BEGIN DOCUMENT EXCERPT

This experience confirmed a number of salient considerations relevant to casinos development:

  1. Land-based casinos are job creators. Not just the thousands of jobs in the casino itself but also jobs from suppliers and support services. The wages these jobs pay in turn create more jobs when these wages are spent in the local economy for goods and services.
  2. Land-based casinos create government revenue. For central government (or the state in the US) this is realised through government levies on gaming profits, traditionally imposed on gross gaming revenue in the US – making the state a de facto partner in the property. For local government, revenues can be generated in several ways. This can be through one-time upfront payments as incentives for selecting an operator to build the property; through negotiated annual impact payments to cover the cost of government services, or as revenue share payments.   On top of all this is the fiscal benefit local governments receive through the normal course of taxation on the increased economic activity created by the casino development.
  3. Scale is critical. If there is a market the scale of the casinos should be such that the revenue from the casino can be maximised. To achieve this, the casinos must be more than a just a casino. It needs to be an integrated resort providing retail, dining, lodging and entertainment options that will draw customers for a variety of reasons and provide the impetus for longer distance trips. The casino is the economic engine that drives casino profits. While this allows the resort development to offer elements that may be loss leaders, or marginally profitable, it is these elements that allows the casino to maximise revenue by increasing its attractiveness to the widest cross section of the population. In the US, the provision of multiple non-gaming amenities was key to gaining competitive advantage over competing facilities within the same market. Casino size is determined through an iterative ‘dance’ between market size, casino scale and amenity package.
  4. Complimentary development. Most US casino developments, of a significant scale, have resulted in the creation of adjacent complimentary developments. These have primarily taken the form of additional retail and lodging developments. It stands to reason that when millions of visits are attracted to a development, other activities will take advantage of that drawing power to fuel their own activities. For example, Foxwoods’s casino in Connecticut recently partnered with an outlet mall adjacent to its casino development, and many US casinos have engendered development of additional hotels in proximity. This relationship is most recently exhibited by casinos taking the place of ‘big box’ retailers as anchor tenants in retail malls, as exhibited by  recent developments in Pennsylvania.
  5. Improvements to the local infrastructure are required to accommodate integrated casino resorts. In the US, casinos frequently provide the investment to upgrade local infrastructure, whether for roads, parking or community facilities to facilitate their own development and to directly incentivise local governments in support of the development. 

Differences of scale

Location is of course critical, not only to the success of the development, but equally to the realisation of the broader benefits an integrated casino resort can generate.

The importance of location is compounded by one cultural difference between the UK and the US: the differing perception of acceptable travel time. In the US, the expansive geography leads to a much greater acceptance and tolerance of longer distance travel. Perception of a one or two hour travel time is much less inhibiting in the US than in the UK. Consequently, in the UK a location that encompasses a sufficient population base to support a major casino development within, at most, a one-hour travel time is critical.

END DOCUMENT EXCERPT
BEGIN SUPPLIED RECORDS

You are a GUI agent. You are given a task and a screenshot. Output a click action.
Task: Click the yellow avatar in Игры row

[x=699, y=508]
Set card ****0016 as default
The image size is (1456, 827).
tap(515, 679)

END SUPPLIED RECORDS

**DIRECTIVES**:
1: In the casino development excerpt, which casino recently partnered with an outlet mall next to its development?
2: Name every option that the casino development excerpt says an integrated resort must provide besides gaming.
3: Continue the casino development excerpt from its last sentence.

**RESULTS**:
1: Foxwoods's casino in Connecticut.

2: Retail, dining, lodging and entertainment.

3:
Lessons learned from the US

How do these lessons derived from three decades of casino development in the US inform the current government review and the fate of the supercasino concept seen in the first decade of this century?

Fifteen years ago when I was working on projects associated on UK supercasino in the US some things seemed ‘off’. First among these was the very reference to a supercasino.

The UK government’s definition of a supercasino was discordant with my reality. Casinos of this size are considered as small to medium size in the US, more akin to local riverboat casinos that were then common across the American hinterland.

They most definitely did not warrant the moniker ‘super’. For example, Foxwoods casino had 7,000 slots while Mohegan Sun, just a few miles away had 6,000. The three downtown Detroit casinos had over 7,000 slots together.

Even in smaller markets such as the New Orleans, Harrah’s Casino had 2,800 machines. This was supplemented by 1,800 slots at the Boomtown casino and 1,200 slots at the Treasure Chest, both riverboats located in suburban areas of the greater New Orleans area.

In reality a casino of 1,250 slots would be classed as a somewhere between small to average in terms of casinos size in the US context. This is important because without the necessary scale, the broader array of benefits seen in US casino markets cannot be realised.

Supercasino vs. Las Vegas style

Another disconnect was the oft used term of a ‘Las Vegas style’ casino. This term is inaccurate and cannot be used as a surrogate for what the proposed supercasino would have been.

Las Vegas Strip casinos tend to be ‘roomier’ with sizeable casinos floors, supported by large casino hotels to accommodate tourists from a global market which comprise the vast majority of visits. This is complemented by a wide array of food and beverage (F&B), retail and other amenities attractive to domestic and international tourists.

For example, on casino floor space, the average size of a casino on the Las Vegas Strip in 2005 in square feet was 71,000. The definition of supercasino limited casino size to approximately 54,000 square feet, or 76% of the size of an average Las Vegas Strip casino.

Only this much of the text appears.